No, none of that is what truly made my success. I can explain the key to my success in one sentence. It’s very easy to understand, but incredibly hard to implement:
I wasn’t afraid to be honest in my writing, exposing both the good AND the bad about myself in an authentic, raw and compelling way.
Do that thing–be painfully honest–and you’ll get there, because no one else does it. Everyone in the world is a liar, whether its to themselves or to everyone else, they’re all full of shit. If you have the courage to tell the truth, to open your soul to the world, even a little bit, the world will stop and look.
If you’re lacking confidence, remember–no one predicted I’d become “Tucker Max.” What your life is and who you become is ultimately up to you.
What I’m Going To Do Next
“Nothing is more intoxicating than a victory, and nothing more dangerous. When you attain success, step back. Be cautious. When you gain victory, understand the part played by the particular circumstances of a situation, and never simply repeat the same actions again and again. History is littered with the ruins of victorious empires and the corpses of leaders who could not stop and consolidate their gains.”
-Robert Greene
When I say I’m done writing fratire stories, everyone wants to know what I’m doing next. The first thing I’m going to do: Rest. The last decade has been awesome, but it’s also been fucking exhausting. I need to stop, relax and look at myself and who I am now so I can figure out what to do next. That takes time.

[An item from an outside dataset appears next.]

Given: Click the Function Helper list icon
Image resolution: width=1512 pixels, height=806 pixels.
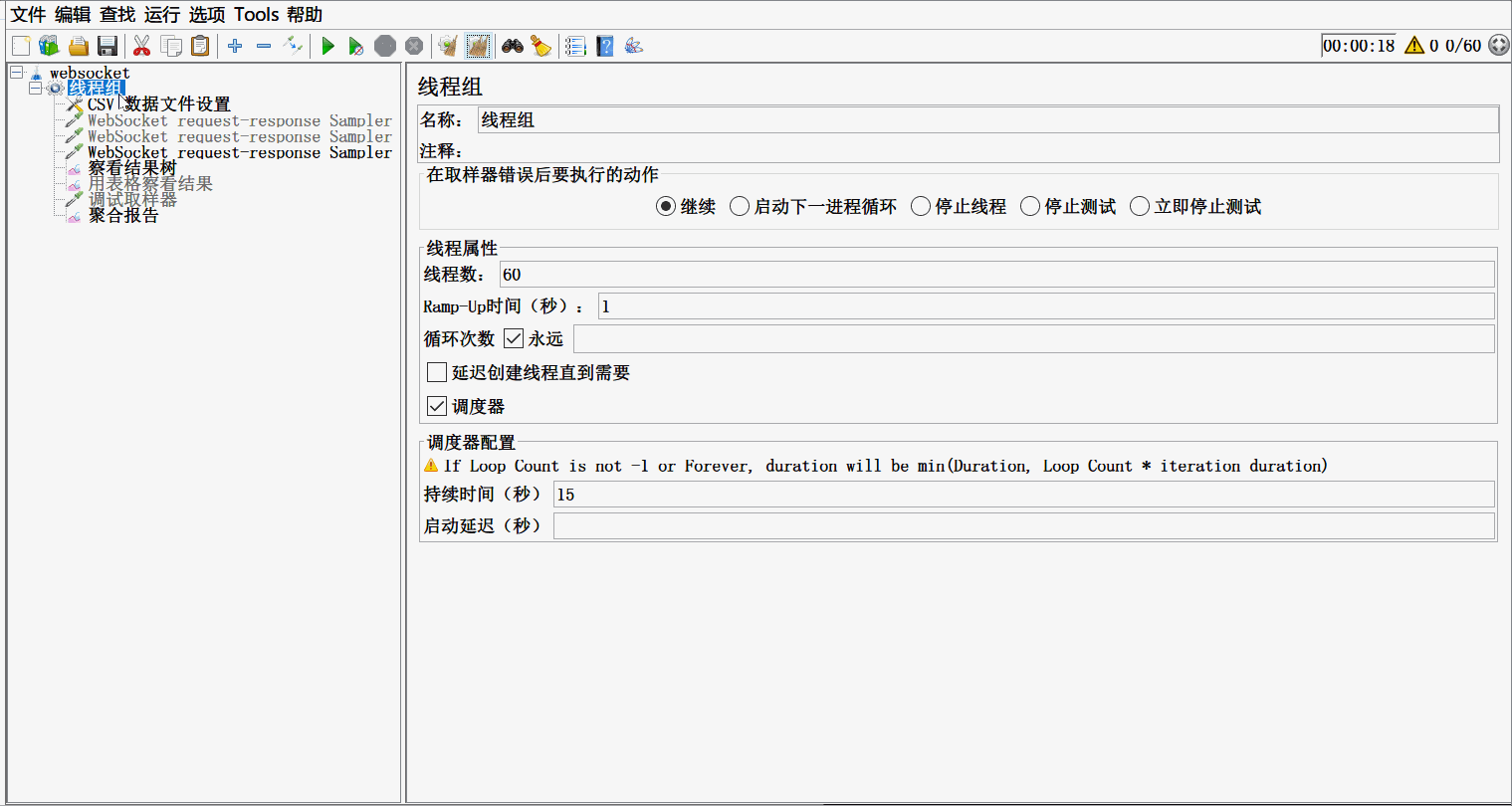Looking at the screenshot, I should tap(575, 46).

After that, I’m honestly not sure of everything I’ll do. I just turned 36. I have a whole other life in front of me, maybe two or three. I’m not even married yet, I still don’t have kids (that I know of), not to mention that I could have any number of other careers and endeavors ahead of me.
And then there’s the consideration that I don’t have to do shit. Authors always say that writing books doesn’t pay well. Bullshit. When you sell millions of books, it pays well enough to not have to do anything I don’t want to do for the rest of my life.

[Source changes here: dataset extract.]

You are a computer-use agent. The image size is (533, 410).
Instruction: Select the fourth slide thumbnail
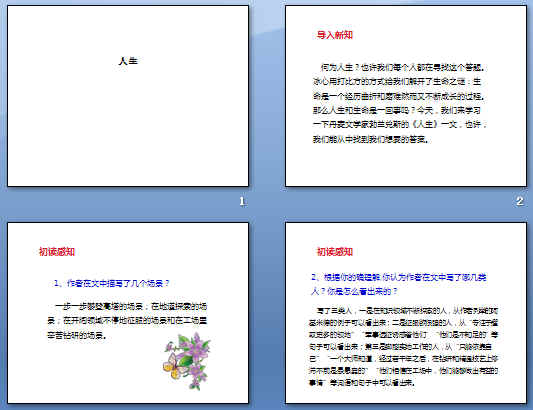pos(406,313)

But even though I never have to work a “real” job again, not doing anything is not in my nature. The stereotypical retirement where people go lay on a beach and wait to die doesn’t sound at all appealing to me. I write because I like writing, and I work because I like working, and I fully intend to keep doing all the things I like doing. There are a ton of things I’ve thought about doing, and I have so many things I could do. I honestly have no idea what I’ll end up doing.
“Every new beginning comes from some other beginning’s end.”